Aber ich bin nicht mehr müde und ich möchte nichts anderes als die gleichen Leute wiedersehen, bitte. Ich musste mich schütteln, um vom kalten Boden wieder hochzukommen. Dahin legte ich mich nämlich. Empfohlen von Teresa Bücker in ihrer Ideen Kolumne freie Radikale. Und es half irgendwie. Denn auf den kalten Fliesen ging es mir noch elender, also richtete ich mich und schnippelte weiter Zwiebeln.
Hart wiederum war auch der Artikel über die Zuversicht von Alard von Kittlitz in der ZEIT. Es passte zu meinem Gefühl. Er schrieb darüber, dass alles noch schlimmer sein könnte. Er hat recht, ich weiß das, wir sehen schließlich deutlich das Licht im Dunklen. Zwei Lektionen lernte ich für mich bei der Lektüre:
Die erste lautete, dass auch ein anderes Leben schön sein kann und das wir nicht zu sehr am Leben vor Corona festhalten sollten. Die Dinge werden sich dauerhaft ändern und daran sollte ich versuchen, etwas Gutes zu finden. Wir werden uns alle verändert haben. Aber das kann gut werden.
Die zweite Lektion erinnert mich an Beppo, den Straßenkehrer aus Momo von Michael Ende. Wir kennen ihn alle. Wir sollten auch bei Corona in kleinen realistischen Schritten denken, schreibt Alard. Also werde ich versuchen, weniger traurig zu sein, sondern froh darüber, dass meine Tochter Montag wieder einige Stunden in die Schule gehen kann. Ich werde mich darüber freuen, wenn ich im Sommer überhaupt eine kleine Reise machen kann und ich werde nicht unglücklich darüber sein, dass ich nicht in vollen Clubs tanzen darf. Stattdessen werde ich dankbar sein, dass ich meine Freundinnen vielleicht wieder besuchen kann (und eventuell umarmen?). Und ich freue mich auf eine zweite Staffel Bridgerton, die Netflix angekündigt hat. Vielleicht schaue ich die mit meiner Freundin zusammen, wenn wir uns wieder sehen.

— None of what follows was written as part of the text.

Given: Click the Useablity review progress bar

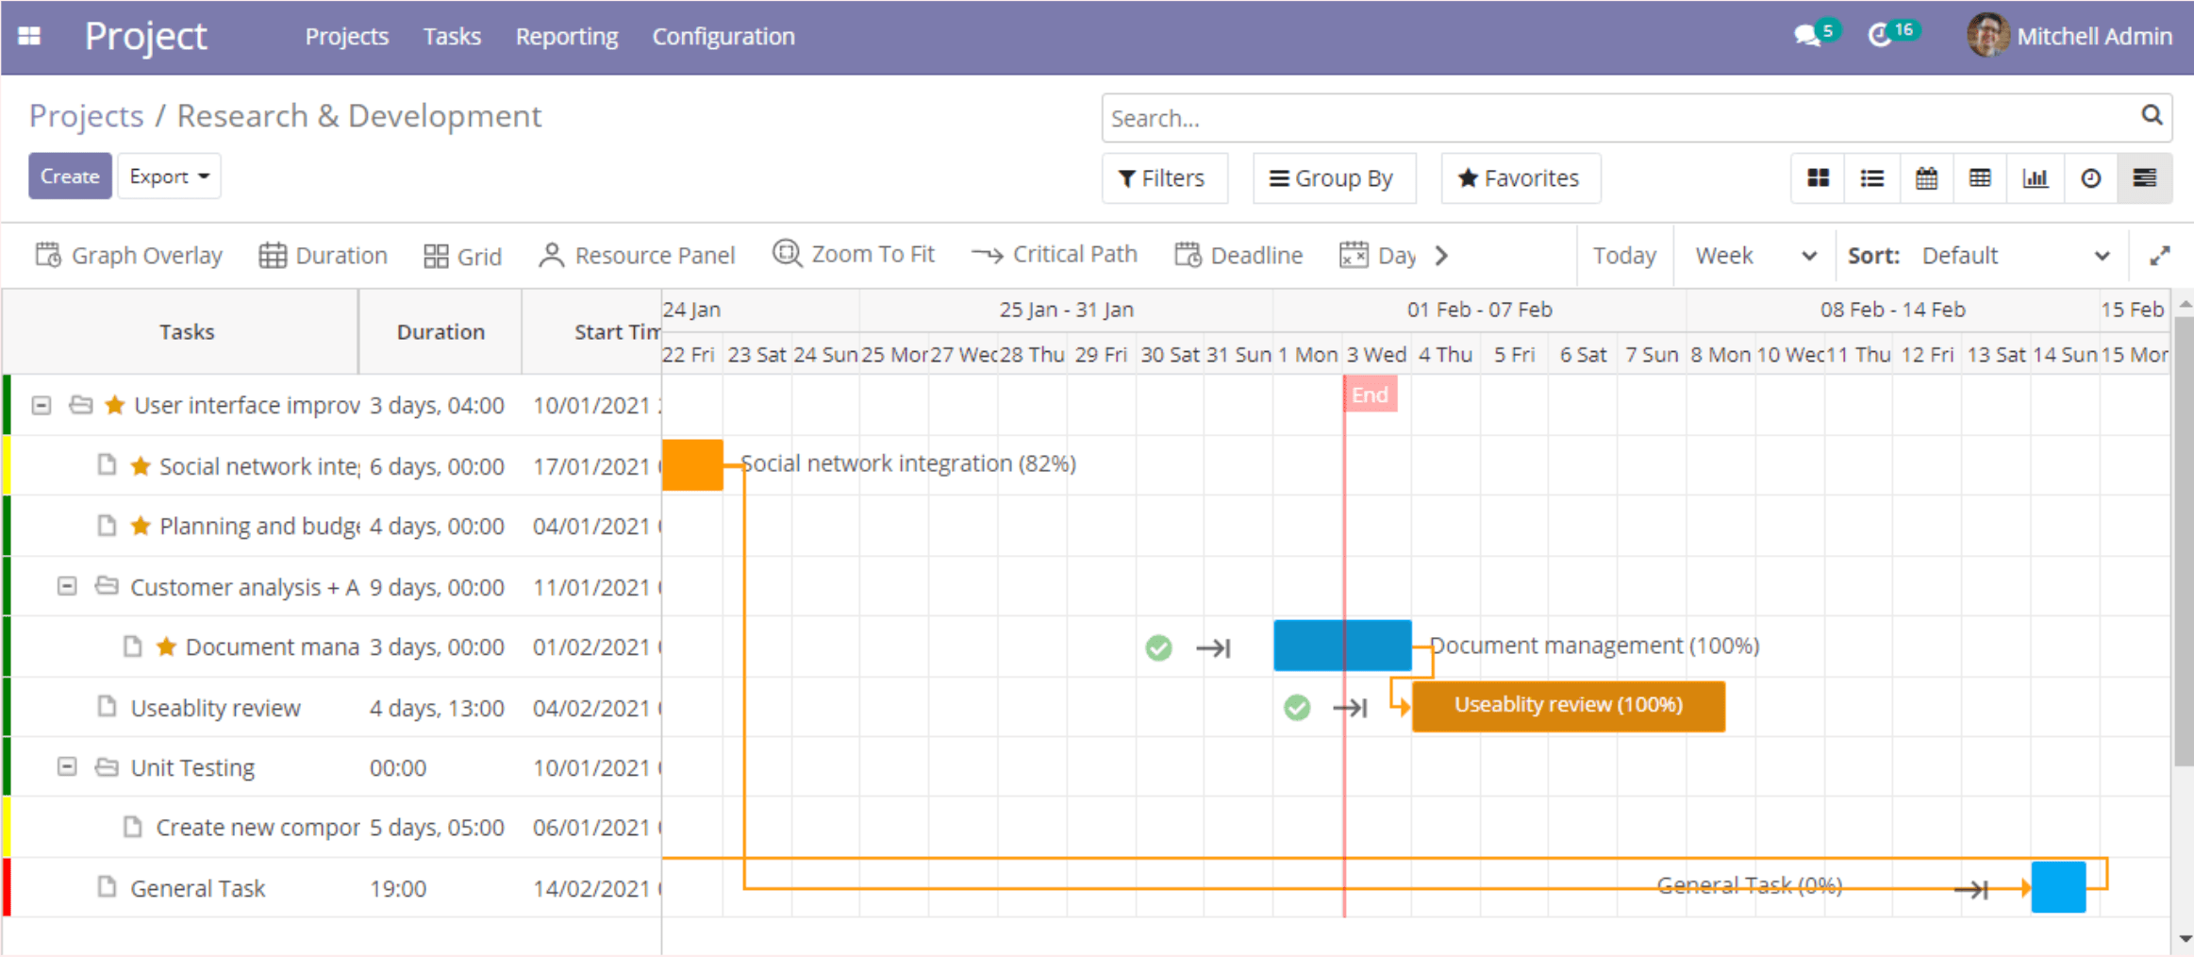Looking at the screenshot, I should pos(1568,706).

Ach und von Anna Todd gibt es auch noch drei weitere Bücher aus der Reihe - und Filme. Hach, die kleinen Schritte können so schön sein. Und dann denke ich wieder an AnnenMayKantereit und weiß genau: Ich geh heut nicht mehr tanzen, ich gieße meine Pflanzen und bleib zu Haus.